The plaintiff claims of the defendant ten boxes of manufactured tobacco, weighing each 148 lbs., or the value of them at 30 cents per pound, on which he alleges that he has the privilege of the lessor. The facts are, that in the autumn of the year 1839, the plaintiff leased to John Caldwell & Co., a store in New Orleans, at the rate of $100 per month. Caldwell & Co. occupied it until about the 8th of February, 1840, when Caldwell, the resident partner, disappeared without paying the rent, and has not since been heard of. On or about the 5th of February, the defendant sold Caldwell & Co. the ten boxes of tobacco, on a credit of 30 days, and took a note for $444 90. When Caldwell was about to leave, he wrote a letter to one of his friends, in which he says: “ Tell Mr. Parrish on Poydras street, to take his tobacco back. I bought ten boxes, at thirty days, at 30 cents. He holds my note for the same. Get my note back. He can claim the tobacco, as it bears his mark.” On the 10th of February, when the defendant was informed of the proposition of Caldwell, he agreed to take back the tobacco, and give up the note, and went to Caldwell’s agent for the purpose of getting the tobacco and giving up the note ; and the arrangement was carried into execution by the delivery of the note to Conway, and of nine of the boxes of tobacco sold by the defendant Parrish to Caldwell & Co.; but as one box had been sold, the defendant took two three-quarter boxes of tobacco of an inferior quality, upon which he had no claim, in place of the one sold by Caldwell.

*250Upon these facts the Judge of the District Court gave a judgment in favor of the defendant, relying on articles 2294 and 2679 of the Civil Code.

So far as the judgment relates to the nine boxes of tobacco, we think the inferior court did not err, as, at the time the contract took place, we think the parties were in a situation to rescind the previous sale j at any rate, that Caldwell was competent to sell the property, when he authorized White to make the proposition to the defendant.

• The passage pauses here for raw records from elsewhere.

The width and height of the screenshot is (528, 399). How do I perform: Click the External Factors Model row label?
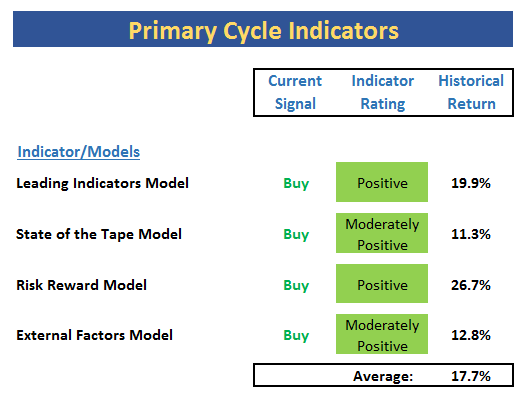pyautogui.click(x=94, y=335)
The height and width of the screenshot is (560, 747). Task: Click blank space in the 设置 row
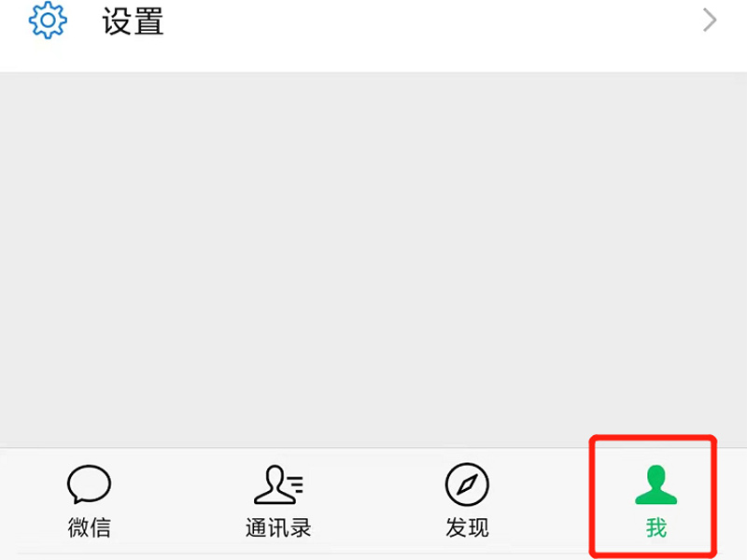pyautogui.click(x=429, y=21)
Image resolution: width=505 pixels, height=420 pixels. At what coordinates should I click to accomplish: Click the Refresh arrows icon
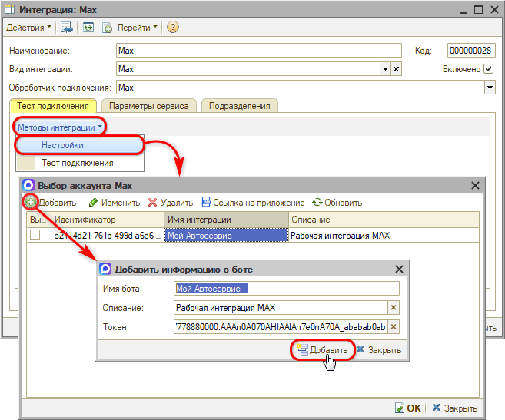(317, 203)
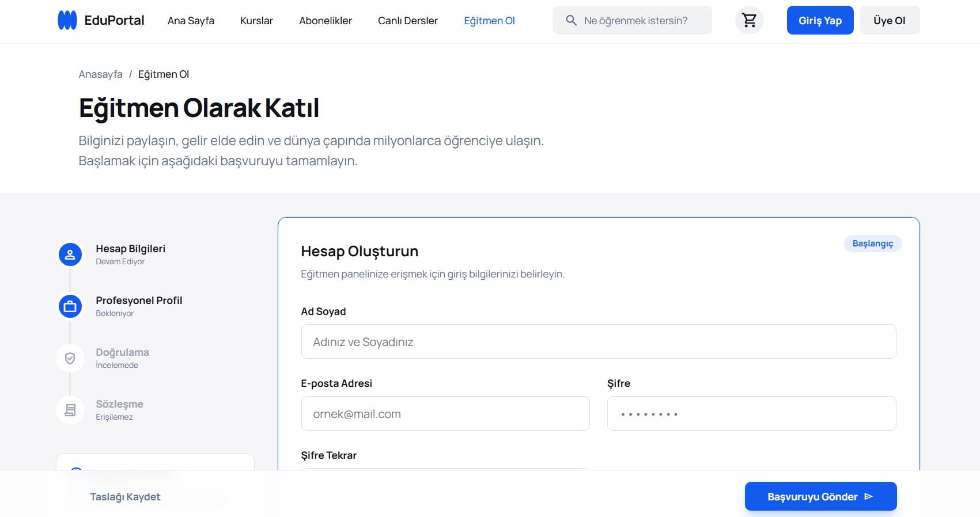Click the search magnifier icon
Image resolution: width=980 pixels, height=517 pixels.
571,21
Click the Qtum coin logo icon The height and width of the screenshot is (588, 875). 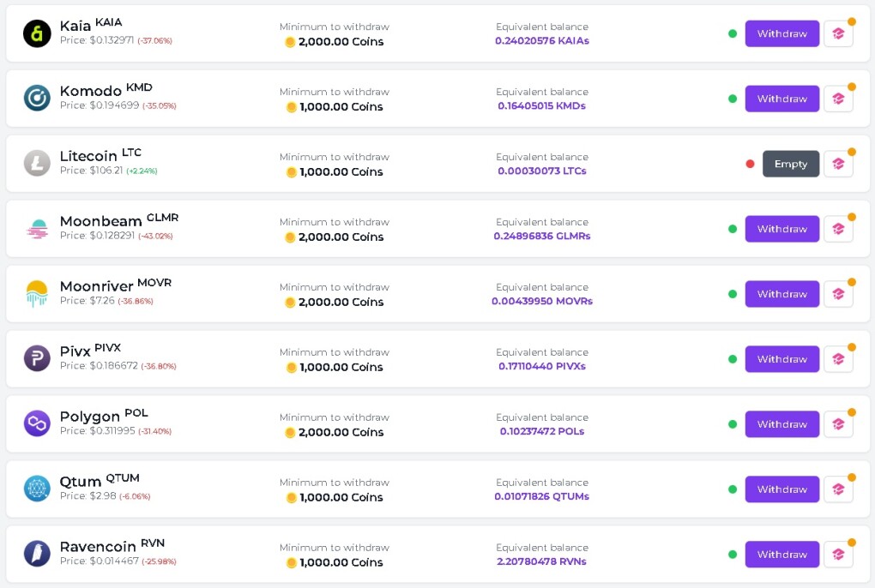[x=37, y=489]
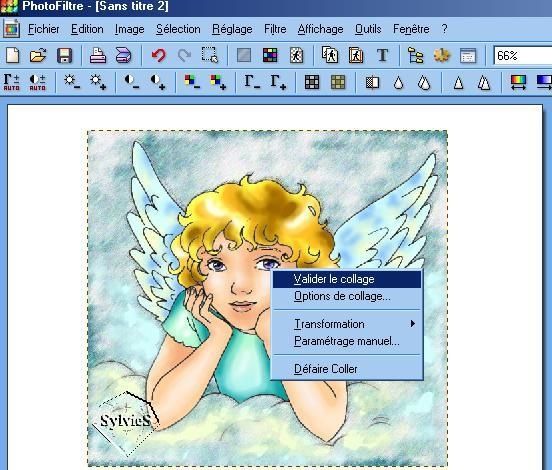
Task: Increase brightness with the sun plus icon
Action: (x=98, y=82)
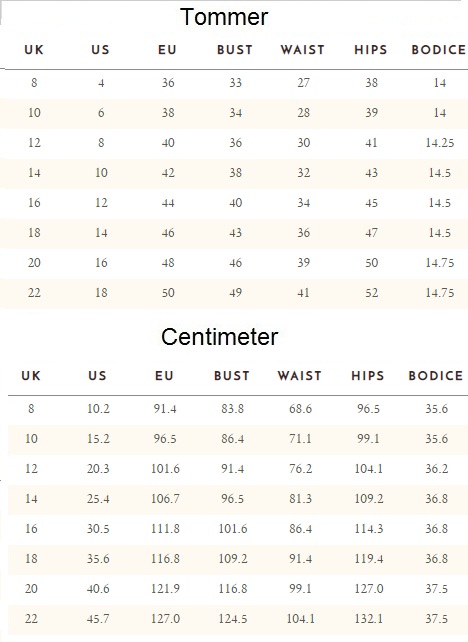The height and width of the screenshot is (642, 468).
Task: Click EU size 44 in Tommer table
Action: coord(168,203)
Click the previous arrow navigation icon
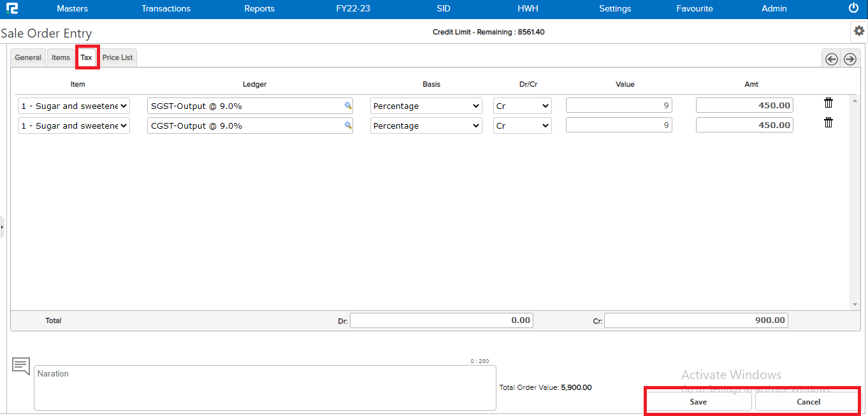 (831, 59)
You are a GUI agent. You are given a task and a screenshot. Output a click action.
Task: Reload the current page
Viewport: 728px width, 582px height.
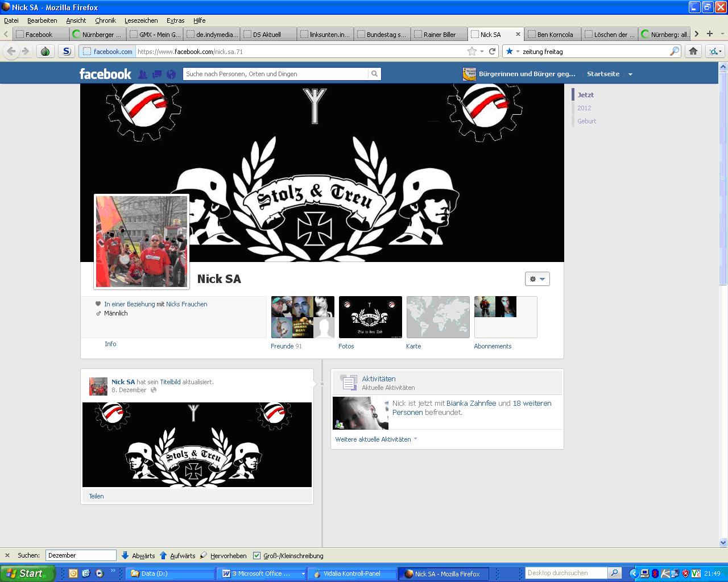(493, 51)
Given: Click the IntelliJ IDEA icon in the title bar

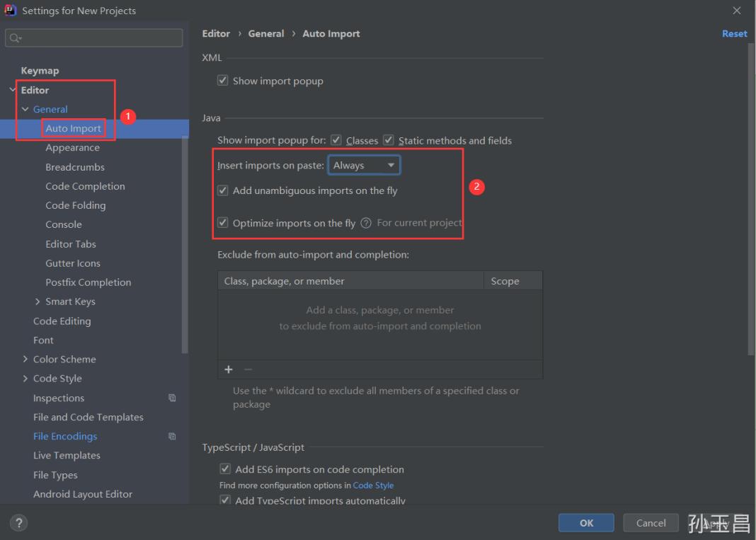Looking at the screenshot, I should pos(10,10).
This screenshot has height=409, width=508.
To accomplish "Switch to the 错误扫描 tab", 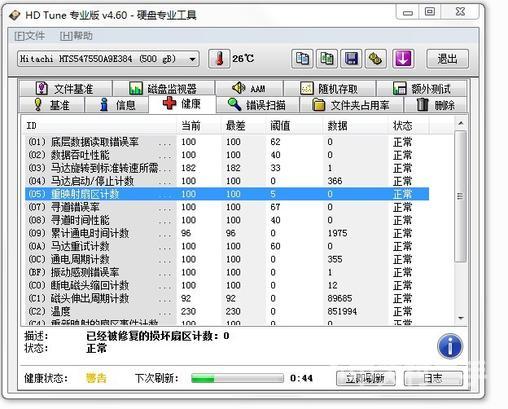I will coord(258,105).
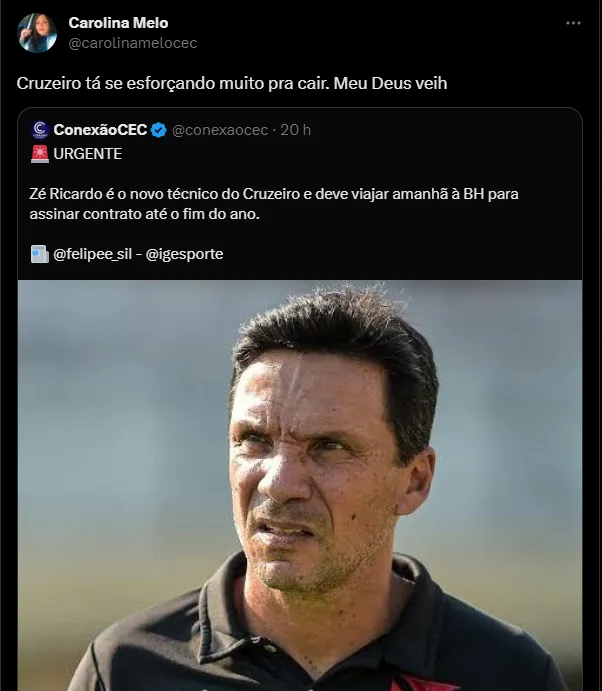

The latter had the privilege of the vendor on the tobacco; and we think the case comes fairly within the meaning of the articles of the Code cited in the judgment.

But as relates to the two three-quarter boxes of tobacco, the case is different. Caldwell did not propose to sell them to the defendant, nor to authorize White or Conway to sell or deliver them to him. He, therefore, had no right to take these two boxes of tobacco, and must account for them ; but as the record does not show how much these boxes weighed, although the value per pound is stated, we are compelled to remand the case to ascertain how much the defendant must account for.

The judgment of the District Court is, therefore, affirmed, so far as it relates to the nine boxes of tobacco sold and delivered by Caldwell’s agent to the defendant; but so far as it relates to the two three-quarter boxes of tobacco, the judgment is reversed, and the case remanded for a new trial, to ascertain its value. The costs of the appeal to be paid by the appellee.